━━━ Supplied material

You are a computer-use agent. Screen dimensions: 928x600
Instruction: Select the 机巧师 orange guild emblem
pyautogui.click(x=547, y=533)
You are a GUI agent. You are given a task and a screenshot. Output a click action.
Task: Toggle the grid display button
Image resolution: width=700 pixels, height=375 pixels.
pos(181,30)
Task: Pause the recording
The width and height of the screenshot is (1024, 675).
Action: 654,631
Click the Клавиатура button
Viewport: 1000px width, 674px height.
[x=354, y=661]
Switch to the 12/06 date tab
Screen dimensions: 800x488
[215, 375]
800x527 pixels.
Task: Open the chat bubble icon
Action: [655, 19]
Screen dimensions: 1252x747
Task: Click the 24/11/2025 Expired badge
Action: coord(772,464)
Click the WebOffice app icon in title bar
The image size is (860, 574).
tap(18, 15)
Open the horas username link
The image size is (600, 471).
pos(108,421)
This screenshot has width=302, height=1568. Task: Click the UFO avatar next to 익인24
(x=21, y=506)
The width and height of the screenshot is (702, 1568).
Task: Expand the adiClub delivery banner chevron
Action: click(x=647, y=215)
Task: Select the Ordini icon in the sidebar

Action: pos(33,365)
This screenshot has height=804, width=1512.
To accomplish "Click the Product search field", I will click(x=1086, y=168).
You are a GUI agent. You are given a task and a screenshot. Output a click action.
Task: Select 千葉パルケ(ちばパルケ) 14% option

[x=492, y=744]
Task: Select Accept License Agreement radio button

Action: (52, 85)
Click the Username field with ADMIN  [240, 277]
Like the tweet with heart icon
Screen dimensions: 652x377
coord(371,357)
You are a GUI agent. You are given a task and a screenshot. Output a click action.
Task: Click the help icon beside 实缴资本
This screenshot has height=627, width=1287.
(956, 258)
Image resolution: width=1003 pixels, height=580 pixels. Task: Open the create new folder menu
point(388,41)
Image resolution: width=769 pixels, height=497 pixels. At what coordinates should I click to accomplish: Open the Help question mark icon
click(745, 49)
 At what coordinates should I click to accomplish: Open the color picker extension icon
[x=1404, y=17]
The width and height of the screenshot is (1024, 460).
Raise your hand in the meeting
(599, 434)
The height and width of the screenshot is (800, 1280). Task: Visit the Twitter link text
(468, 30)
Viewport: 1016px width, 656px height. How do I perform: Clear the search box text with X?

━━━━━━

# What this task involves
All entries above must be reproduced without a single change.

# Answer for this exercise
You are a computer-use agent. Screen dimensions: 928x600
Instruction: Select the 机巧师 orange guild emblem
pyautogui.click(x=547, y=533)
You are a GUI agent. You are given a task and a screenshot. Output a click action.
Task: Toggle the grid display button
Image resolution: width=700 pixels, height=375 pixels.
pos(181,30)
Task: Pause the recording
The width and height of the screenshot is (1024, 675).
Action: 654,631
Click the Клавиатура button
Viewport: 1000px width, 674px height.
[x=354, y=661]
Switch to the 12/06 date tab
Screen dimensions: 800x488
[215, 375]
800x527 pixels.
Task: Open the chat bubble icon
Action: [655, 19]
Screen dimensions: 1252x747
Task: Click the 24/11/2025 Expired badge
Action: coord(772,464)
Click the WebOffice app icon in title bar
The image size is (860, 574).
tap(18, 15)
Open the horas username link
The image size is (600, 471).
pos(108,421)
This screenshot has width=302, height=1568. Task: Click the UFO avatar next to 익인24
(x=21, y=506)
The width and height of the screenshot is (702, 1568).
Task: Expand the adiClub delivery banner chevron
Action: click(x=647, y=215)
Task: Select the Ordini icon in the sidebar

Action: pos(33,365)
This screenshot has height=804, width=1512.
To accomplish "Click the Product search field", I will click(x=1086, y=168).
You are a GUI agent. You are given a task and a screenshot. Output a click action.
Task: Select 千葉パルケ(ちばパルケ) 14% option

[x=492, y=744]
Task: Select Accept License Agreement radio button

Action: (52, 85)
Click the Username field with ADMIN  [240, 277]
Like the tweet with heart icon
Screen dimensions: 652x377
coord(371,357)
You are a GUI agent. You are given a task and a screenshot. Output a click action.
Task: Click the help icon beside 实缴资本
This screenshot has height=627, width=1287.
(956, 258)
Image resolution: width=1003 pixels, height=580 pixels. Task: Open the create new folder menu
point(388,41)
Image resolution: width=769 pixels, height=497 pixels. At what coordinates should I click to accomplish: Open the Help question mark icon
click(745, 49)
 At what coordinates should I click to accomplish: Open the color picker extension icon
[x=1404, y=17]
The width and height of the screenshot is (1024, 460).
Raise your hand in the meeting
(599, 434)
The height and width of the screenshot is (800, 1280). Task: Visit the Twitter link text
(468, 30)
Viewport: 1016px width, 656px height. How do I perform: Clear the search box text with X?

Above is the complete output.